#### Given entries ####
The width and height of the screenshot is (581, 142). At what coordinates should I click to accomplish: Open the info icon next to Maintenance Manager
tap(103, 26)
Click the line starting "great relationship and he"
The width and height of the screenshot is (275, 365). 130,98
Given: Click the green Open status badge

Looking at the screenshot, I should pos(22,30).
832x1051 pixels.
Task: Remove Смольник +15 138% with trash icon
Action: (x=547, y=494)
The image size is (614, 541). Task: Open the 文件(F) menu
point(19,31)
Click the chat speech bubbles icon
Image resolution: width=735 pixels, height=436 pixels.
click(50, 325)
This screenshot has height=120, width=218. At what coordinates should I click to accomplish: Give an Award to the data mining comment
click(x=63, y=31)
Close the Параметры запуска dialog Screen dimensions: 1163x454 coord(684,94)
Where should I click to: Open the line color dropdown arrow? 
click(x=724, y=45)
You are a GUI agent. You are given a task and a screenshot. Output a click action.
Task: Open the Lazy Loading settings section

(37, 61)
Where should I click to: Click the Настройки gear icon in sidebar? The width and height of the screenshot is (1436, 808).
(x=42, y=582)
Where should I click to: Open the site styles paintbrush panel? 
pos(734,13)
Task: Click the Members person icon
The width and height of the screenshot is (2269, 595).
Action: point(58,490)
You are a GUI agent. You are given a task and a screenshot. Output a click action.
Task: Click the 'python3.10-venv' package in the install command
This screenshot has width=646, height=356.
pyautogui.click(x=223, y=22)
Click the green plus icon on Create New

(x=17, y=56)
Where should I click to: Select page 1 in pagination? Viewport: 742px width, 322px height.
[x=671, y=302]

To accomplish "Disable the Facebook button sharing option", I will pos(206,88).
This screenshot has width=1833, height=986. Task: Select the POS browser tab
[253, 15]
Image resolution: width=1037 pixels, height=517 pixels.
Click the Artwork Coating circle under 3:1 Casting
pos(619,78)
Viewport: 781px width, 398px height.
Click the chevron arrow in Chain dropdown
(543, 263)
####
Activity:
Output every record above a second time, exactly.

Solved exercise:
The width and height of the screenshot is (581, 142). At what coordinates should I click to accomplish: Open the info icon next to Maintenance Manager
tap(103, 26)
Click the line starting "great relationship and he"
The width and height of the screenshot is (275, 365). 130,98
Given: Click the green Open status badge

Looking at the screenshot, I should pos(22,30).
832x1051 pixels.
Task: Remove Смольник +15 138% with trash icon
Action: (x=547, y=494)
The image size is (614, 541). Task: Open the 文件(F) menu
point(19,31)
Click the chat speech bubbles icon
Image resolution: width=735 pixels, height=436 pixels.
click(50, 325)
This screenshot has height=120, width=218. At what coordinates should I click to accomplish: Give an Award to the data mining comment
click(x=63, y=31)
Close the Параметры запуска dialog Screen dimensions: 1163x454 coord(684,94)
Where should I click to: Open the line color dropdown arrow? 
click(x=724, y=45)
You are a GUI agent. You are given a task and a screenshot. Output a click action.
Task: Open the Lazy Loading settings section

(37, 61)
Where should I click to: Click the Настройки gear icon in sidebar? The width and height of the screenshot is (1436, 808).
(x=42, y=582)
Where should I click to: Open the site styles paintbrush panel? 
pos(734,13)
Task: Click the Members person icon
The width and height of the screenshot is (2269, 595).
Action: point(58,490)
You are a GUI agent. You are given a task and a screenshot. Output a click action.
Task: Click the 'python3.10-venv' package in the install command
This screenshot has width=646, height=356.
pyautogui.click(x=223, y=22)
Click the green plus icon on Create New

(x=17, y=56)
Where should I click to: Select page 1 in pagination? Viewport: 742px width, 322px height.
[x=671, y=302]

To accomplish "Disable the Facebook button sharing option", I will pos(206,88).
This screenshot has width=1833, height=986. Task: Select the POS browser tab
[253, 15]
Image resolution: width=1037 pixels, height=517 pixels.
Click the Artwork Coating circle under 3:1 Casting
pos(619,78)
Viewport: 781px width, 398px height.
Click the chevron arrow in Chain dropdown
(543, 263)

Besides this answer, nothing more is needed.